--- Passage shown Enclosed Below ---
The Domain Name System (DNS) is an application–layer protocol that is part of the standard TCP/IP protocol suite. This protocol implements the DNS naming service, which is the naming service used on the Internet.
This section introduces the basic DNS concepts. It assumes that you have some familiarity with network administration, particularly TCP/IP, and some exposure to other naming services, such as NIS+ and NIS.
Refer to Chapter 4, Administering DNS (Tasks) for information regarding initial setup and configuration of DNS.
DNS, NIS+, NIS, and FNS provide similar functionality and sometimes use the same terms to define different entities. Thus, this chapter takes care to define terms like domain and name server according to their DNS functionality, a very different functionality than NIS+ and NIS domains and servers.
Though it supports the complex, worldwide hierarchy of computers on the Internet, the basic function of DNS is actually very simple: providing name-to-address resolution for TCP/IP-based networks. Name-to-address resolution, also referred to as mapping, is the process of finding the IP address of a computer in a database by using its host name as an index.
Name-to-address mapping occurs when a program running on your local machine needs to contact a remote computer. The program most likely will know the host name of the remote computer but might not know how to locate it, particularly if the remote machine is in another company, miles from your site. To get the remote machine's address, the program requests assistance from the DNS software running on your local machine, which is considered a DNS client.
--- End of Enclosed Passage shown ---
• **Complete the following**:
1: List every naming service that the DNS passage mentions by name.
2: Please duplicate part of the DNS passage word for word: begin at the words "Name-to-address mapping occurs" and stop after "a DNS client.".
Use nothing but the DNS passage.
--- Recorded information Enclosed Below ---
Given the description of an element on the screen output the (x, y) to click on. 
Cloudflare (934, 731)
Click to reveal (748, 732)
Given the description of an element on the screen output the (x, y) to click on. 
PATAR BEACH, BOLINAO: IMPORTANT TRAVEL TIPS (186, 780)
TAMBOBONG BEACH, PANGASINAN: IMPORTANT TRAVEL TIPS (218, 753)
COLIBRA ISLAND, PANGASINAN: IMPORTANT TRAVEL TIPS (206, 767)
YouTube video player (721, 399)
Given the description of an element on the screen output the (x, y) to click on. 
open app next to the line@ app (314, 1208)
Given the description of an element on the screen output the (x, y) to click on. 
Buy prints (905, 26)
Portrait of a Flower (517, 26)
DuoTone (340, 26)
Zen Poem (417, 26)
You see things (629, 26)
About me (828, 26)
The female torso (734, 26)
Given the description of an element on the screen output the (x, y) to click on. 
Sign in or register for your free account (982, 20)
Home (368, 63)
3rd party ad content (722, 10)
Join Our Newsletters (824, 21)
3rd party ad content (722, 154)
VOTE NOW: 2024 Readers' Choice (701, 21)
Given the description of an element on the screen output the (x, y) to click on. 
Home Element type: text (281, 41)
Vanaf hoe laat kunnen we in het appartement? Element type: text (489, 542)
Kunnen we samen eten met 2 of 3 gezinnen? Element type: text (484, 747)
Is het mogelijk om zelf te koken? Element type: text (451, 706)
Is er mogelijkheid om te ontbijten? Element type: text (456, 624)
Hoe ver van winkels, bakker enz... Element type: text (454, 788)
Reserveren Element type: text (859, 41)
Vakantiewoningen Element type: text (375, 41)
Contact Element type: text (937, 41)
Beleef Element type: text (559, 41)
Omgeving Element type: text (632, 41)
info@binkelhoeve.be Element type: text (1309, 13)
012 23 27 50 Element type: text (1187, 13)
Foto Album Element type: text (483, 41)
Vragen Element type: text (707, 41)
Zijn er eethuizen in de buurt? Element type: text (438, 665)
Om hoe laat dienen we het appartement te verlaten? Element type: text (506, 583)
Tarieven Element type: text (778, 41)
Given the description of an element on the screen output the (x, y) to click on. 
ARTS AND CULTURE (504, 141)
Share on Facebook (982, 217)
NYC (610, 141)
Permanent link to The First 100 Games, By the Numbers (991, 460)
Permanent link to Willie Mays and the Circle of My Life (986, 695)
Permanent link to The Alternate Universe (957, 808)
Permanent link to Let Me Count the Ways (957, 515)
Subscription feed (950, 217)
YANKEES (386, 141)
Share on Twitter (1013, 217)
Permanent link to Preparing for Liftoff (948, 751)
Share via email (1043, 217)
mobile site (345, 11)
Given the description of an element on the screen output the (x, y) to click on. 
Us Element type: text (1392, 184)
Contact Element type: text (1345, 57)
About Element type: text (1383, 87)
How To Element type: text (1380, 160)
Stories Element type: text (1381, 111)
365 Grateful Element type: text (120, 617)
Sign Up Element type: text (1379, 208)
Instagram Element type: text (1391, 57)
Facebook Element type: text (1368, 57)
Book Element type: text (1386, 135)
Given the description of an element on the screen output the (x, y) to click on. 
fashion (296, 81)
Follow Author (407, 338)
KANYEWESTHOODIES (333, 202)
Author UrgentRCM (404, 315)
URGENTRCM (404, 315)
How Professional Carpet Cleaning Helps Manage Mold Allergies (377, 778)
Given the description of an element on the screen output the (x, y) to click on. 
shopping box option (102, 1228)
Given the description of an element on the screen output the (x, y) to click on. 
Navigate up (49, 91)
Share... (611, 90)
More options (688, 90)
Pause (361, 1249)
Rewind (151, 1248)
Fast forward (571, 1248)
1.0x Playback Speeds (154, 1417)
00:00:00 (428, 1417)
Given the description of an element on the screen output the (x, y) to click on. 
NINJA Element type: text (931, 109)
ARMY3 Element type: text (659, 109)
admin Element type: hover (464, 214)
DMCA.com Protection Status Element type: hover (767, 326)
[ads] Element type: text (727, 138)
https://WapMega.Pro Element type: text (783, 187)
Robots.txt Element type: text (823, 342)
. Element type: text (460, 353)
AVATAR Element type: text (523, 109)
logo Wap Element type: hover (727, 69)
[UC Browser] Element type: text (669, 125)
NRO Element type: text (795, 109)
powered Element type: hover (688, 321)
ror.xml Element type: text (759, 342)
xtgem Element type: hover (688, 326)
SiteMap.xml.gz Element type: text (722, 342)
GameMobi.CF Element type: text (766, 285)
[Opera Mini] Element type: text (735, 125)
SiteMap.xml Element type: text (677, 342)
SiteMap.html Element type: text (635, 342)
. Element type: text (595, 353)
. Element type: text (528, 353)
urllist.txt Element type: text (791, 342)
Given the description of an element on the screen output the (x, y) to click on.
--- End of Enclosed Recorded information ---
• **Answers in order**:
1: DNS, NIS+, NIS, FNS

2:
Name-to-address mapping occurs when a program running on your local machine needs to contact a remote computer. The program most likely will know the host name of the remote computer but might not know how to locate it, particularly if the remote machine is in another company, miles from your site. To get the remote machine's address, the program requests assistance from the DNS software running on your local machine, which is considered a DNS client.